Assigned task
Every line of the listing below should come back exactly as written, with no images.

┌────────

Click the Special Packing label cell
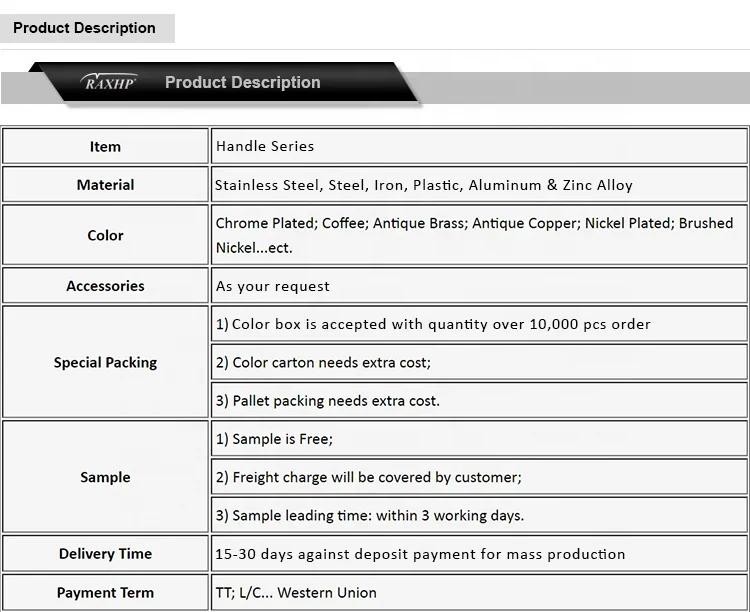Viewport: 750px width, 612px height. point(105,362)
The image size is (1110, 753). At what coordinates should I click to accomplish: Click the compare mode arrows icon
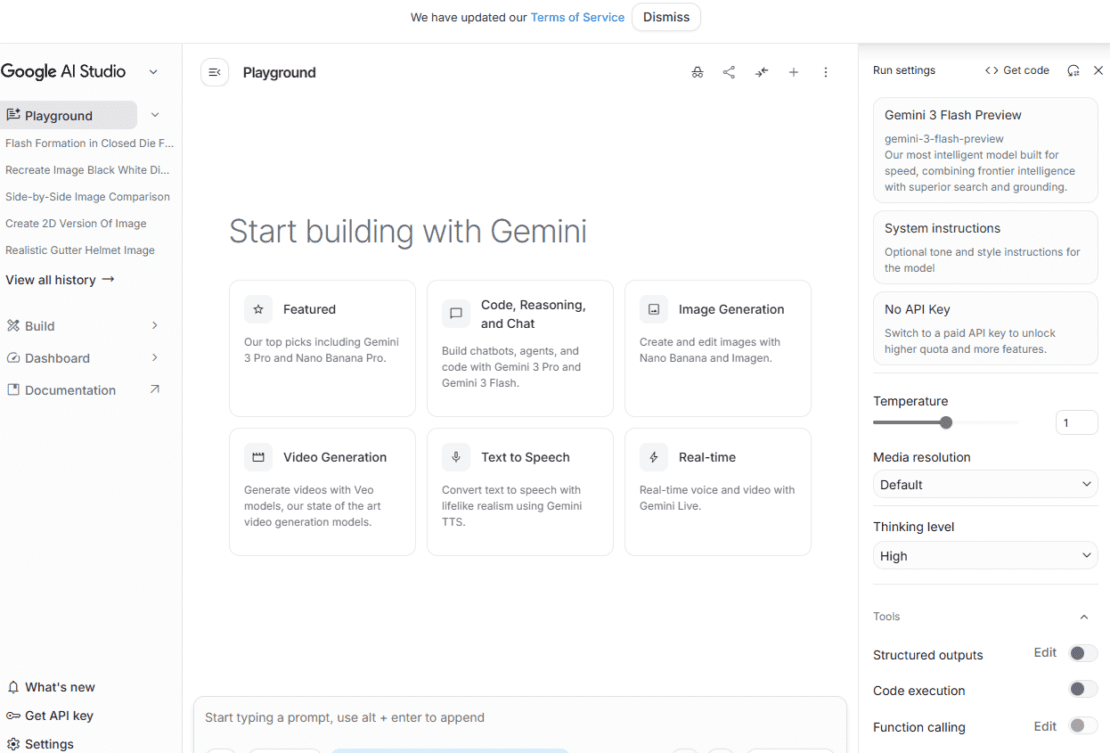pos(761,72)
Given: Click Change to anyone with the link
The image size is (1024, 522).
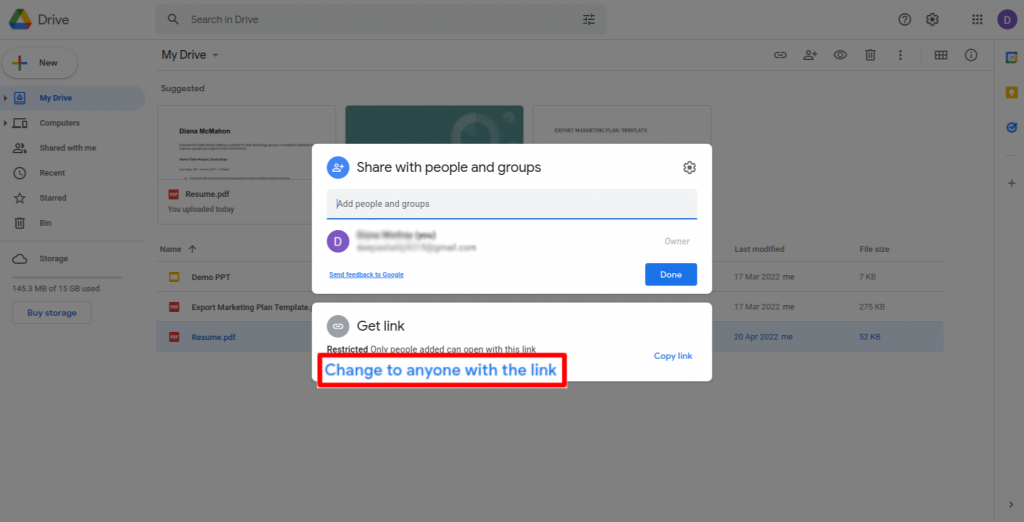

└────────

Expected answer
Click the Special Packing label cell
Viewport: 750px width, 612px height. point(105,362)
The image size is (1110, 753). At what coordinates should I click to accomplish: Click the compare mode arrows icon
pos(761,72)
Given: Click Change to anyone with the link
The image size is (1024, 522).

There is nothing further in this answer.